Nelle raccomandazioni ‘country specific’ presentate oggi secondo la tabella di marcia del semestre Ue Bruxelles chiede a un’Italia formalmente ancora senza un governo di agire con concretezza per il rientro del debito intervenendo sul deficit strutturale, per arrivare a un avanzo primario — sempre in termini strutturali — che ne garantisca il decumulo.

Venendo al punto, la richiesta per l’anno prossimo è di un intervento di 0,6% sul deficit strutturale.

Confrontando le stime del Def licenziato a fine aprile, che si limita al quadro tendenziale ma non contiene alcun obiettivo programmatico, con quelle della Commissione pubblicate il 3 maggio scorso il deficit strutturale 2019 è dato dal governo a 0,4% (dopo 1% quest’anno) ma da Bruxelles — che ragiona in base alla legislazione vigente — a 2% dopo 1,7% nel 2018.

Scostamento quindi tutt’altro che trascurabile, tale da giustificare i toni anche abbastanza duri del testo delle raccomandazioni, in cui si parla della valenza sistemica dell’Italia in seno alla zona euro, dunque del richio di ricadute per l’intera unione monetaria.

Il documento di 11 pagine -- here -- si chiude con quattro raccomandazioni.

E’ la prima che contiene più nello specifico le richieste di finanza pubblica: la crescita nominale della spesa pubblica non sia superiore a 0,1% nel 2019, in modo da garantire un aggiustamento strutturale di 0,6% rispetto al Pil. Utilizzare le risorse disponibili per accelerare il processo di rientro del debito, spostare l’onere fiscale dal lavoro procedendo anche a una riforma del catasto ormai obsoleto, combattere l’economia grigia aumentando l’utilizzo dei pagamenti elettronici, abbassando la soglia sul contante.

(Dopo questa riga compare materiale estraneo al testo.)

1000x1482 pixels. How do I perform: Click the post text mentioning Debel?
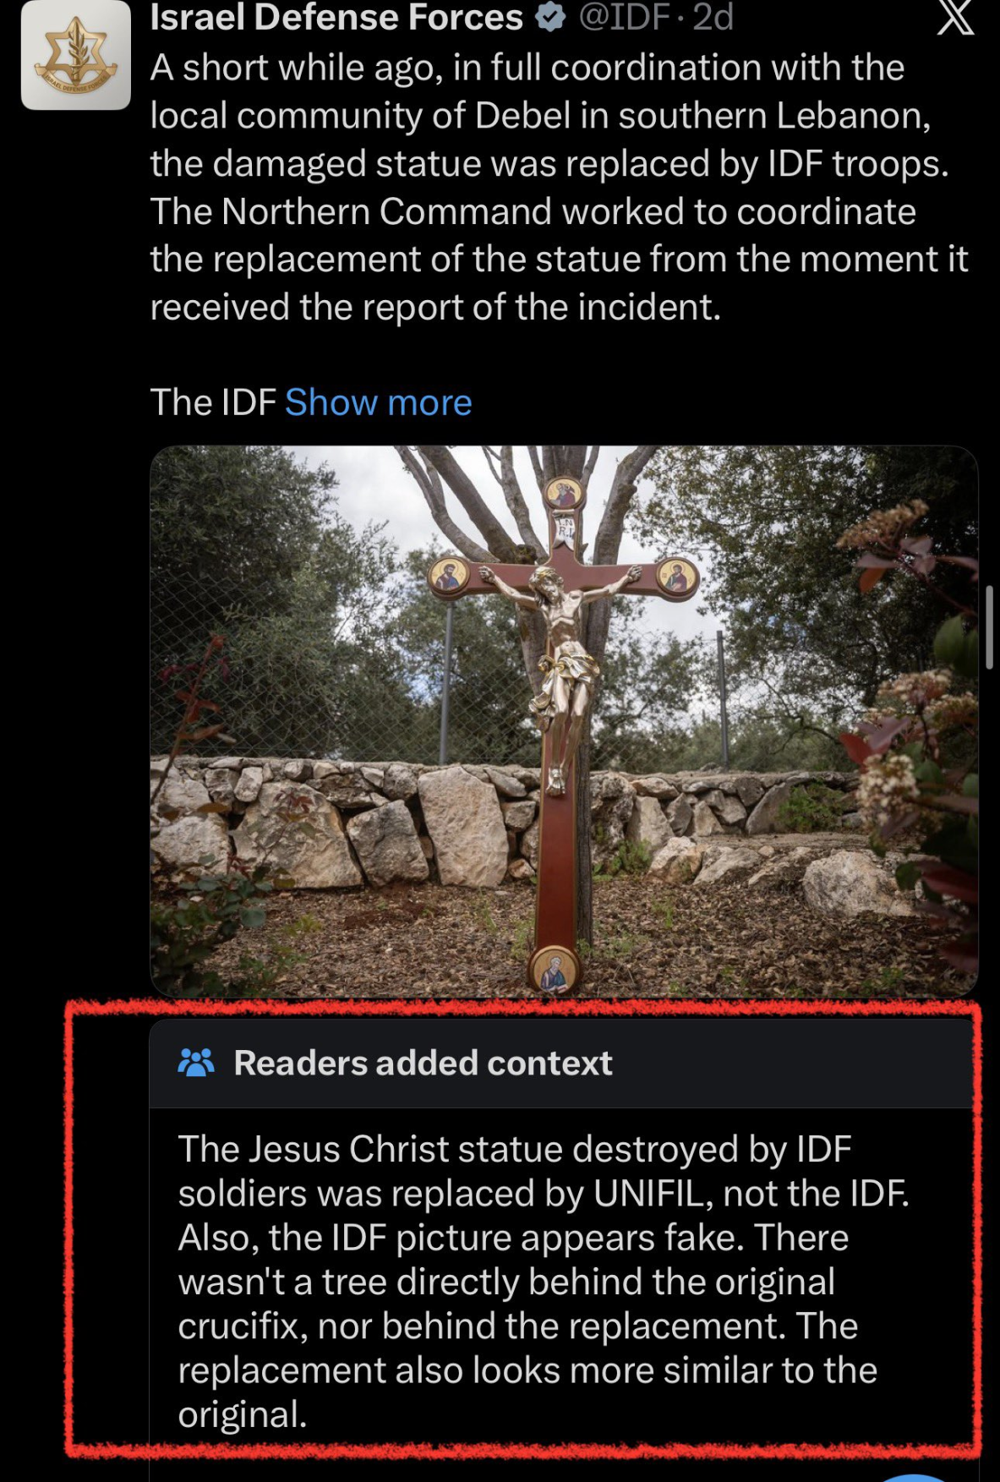tap(559, 187)
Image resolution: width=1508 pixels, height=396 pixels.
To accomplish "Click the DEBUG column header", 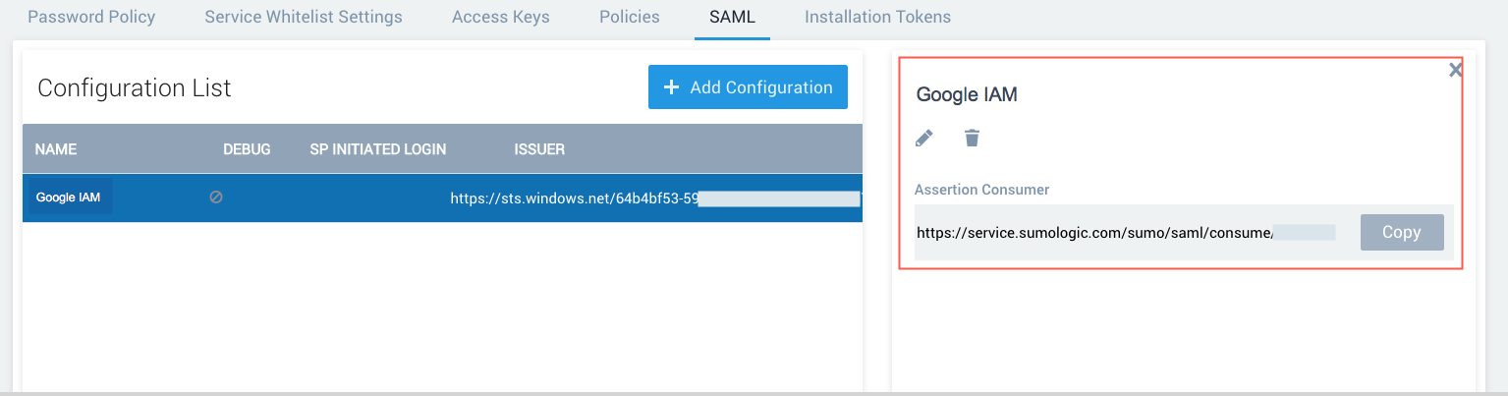I will 247,149.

Ma non soltanto: ridurre la spesa pensionistica per fra spazio ad altri esborsi sempre in campo sociale, e si pensi alle ipotesi di riforma della legge Fornero su cui Lega a Cinque Stelle starebbero lavorando.

Nella seconda si fa riferimento — è ormai quasi una tradizione — alla lentezza dei processi civili e alla necessità di snellire la macchina dell’amministrazione pubblica.

La terza e la quarta riguardano rispettivamente il decumulo delle sofferenze a bilancio delle banche, che deve procedere al ritmo attuale di pari passo alla riforma della legge sulle insolvenze, e la messa a punto delle necessarie riforme del mercato del lavoro.

Pochi minuti dopo la fine della conferenza stampa di Valdis Dombroskis e Pierre Moscovici sul nuovo documento Ue è arrivata da Roma la notizia che il Quirinale — dopo un paio di giorni di riflessione — ha convocato per il tardo pomeriggio Giuseppe Conte, il candidato ‘terzo’ su cui si Movimento Cinque Stelle e Lega hanno trovato un accordo per la presidenza del Consiglio.

Considerando la delicatezza del momento politico ma anche per semplice tradizione, la Commissione non commenta, si rifiuta di commentare qualsiasi “annuncio” riservandosi invece di intervenire sui “fatti” e soprattutto rimandando al testo del documento.

La traiettoria dei conti publici italiani, tiene a specificare il commissario Moscovici, deve muoversi all’interno del quadro tracciato dalla Ue.

“La Commissione non può e non deve commentare gli annunci, si pronuncerà sui fatti e sulle leggi... in ogni caso lavoreremo con il nuovo governo” risponde a chi gli chiede un commento sull’alleanza giallo-verde da cui sta per nascere il primo governo interamente ‘populista’ della zona euro.

“Detto questo, il debito italiano è un problema della massima importanza principalmente per i cittadini italiani necessita di una risposta credibile” aggiunge.

Diffusa in serata, una nota di Via XX Settembre dedicata al documento Ue prende atto delle riflessioni di Bruxelles ma chiude evidenziando che tra le raccomandazioni “non figura il ricorso a ulteriori misure di correzione dei conti pubblici da adottare nel corso del 2018”.